Carbon monoxide adsorption on NaY zeolite and impregnated with 5% niobium: Characteristics and fixed‐bed study

Abstract Carbon monoxide (CO) is a toxic greenhouse gas frequently present in industrial processes such as hydrogen production and ammonia synthesis, where its efficient removal is required to prevent catalyst deactivation and comply with environmental regulations. In this study, CO adsorption was evaluated in fixed‐bed columns using NaY zeolite and NaY zeolite impregnated with 5 wt.% niobium. The adsorbents were characterized by Fourier transform infrared spectroscopy (FTIR), scanning electron microscopy with energy dispersive spectroscopy (SEM‐EDS), nitrogen adsorption–desorption (Brunauer–Emmett–Teller BET), and X‐ray diffraction (XRD).

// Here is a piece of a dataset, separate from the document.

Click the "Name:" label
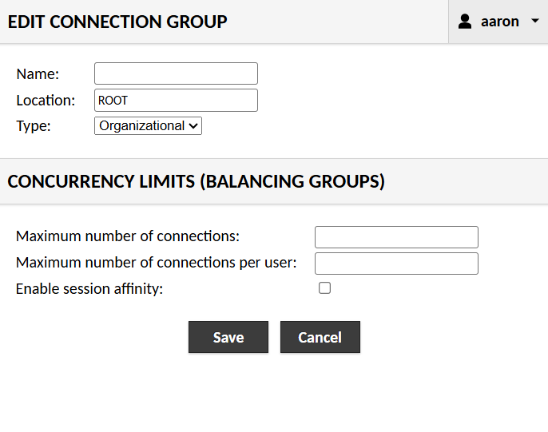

FTIR confirmed niobium incorporation through NbOSi and NbOAl bonds, while SEM‐EDS showed homogeneous metal distribution. XRD patterns indicated preservation of the faujasite (FAU) structure after impregnation and the absence of crystalline Nb 2 O 5 phases, suggesting highly dispersed niobium species. BET analysis revealed a reduction in specific surface area from 588.49 m 2 /g for NaY to 339.73 m 2 /g for NaY–5%Nb. Dynamic adsorption experiments were conducted at room temperature using a gas mixture containing 500 ppm CO in N 2 , a flow rate of 500 mL min −1 , and 3.5 g of adsorbent. Despite the reduced surface area, the niobium‐modified zeolite showed enhanced CO adsorption capacity (1.58 mg/g), approximately 11% higher than pristine NaY. Breakthrough curves were accurately described by the Thomas, Yoon–Nelson, and Boltzmann models ( R 2 > 0.999). These results demonstrate that niobium‐modified NaY zeolite is a stable and promising adsorbent for industrial CO removal.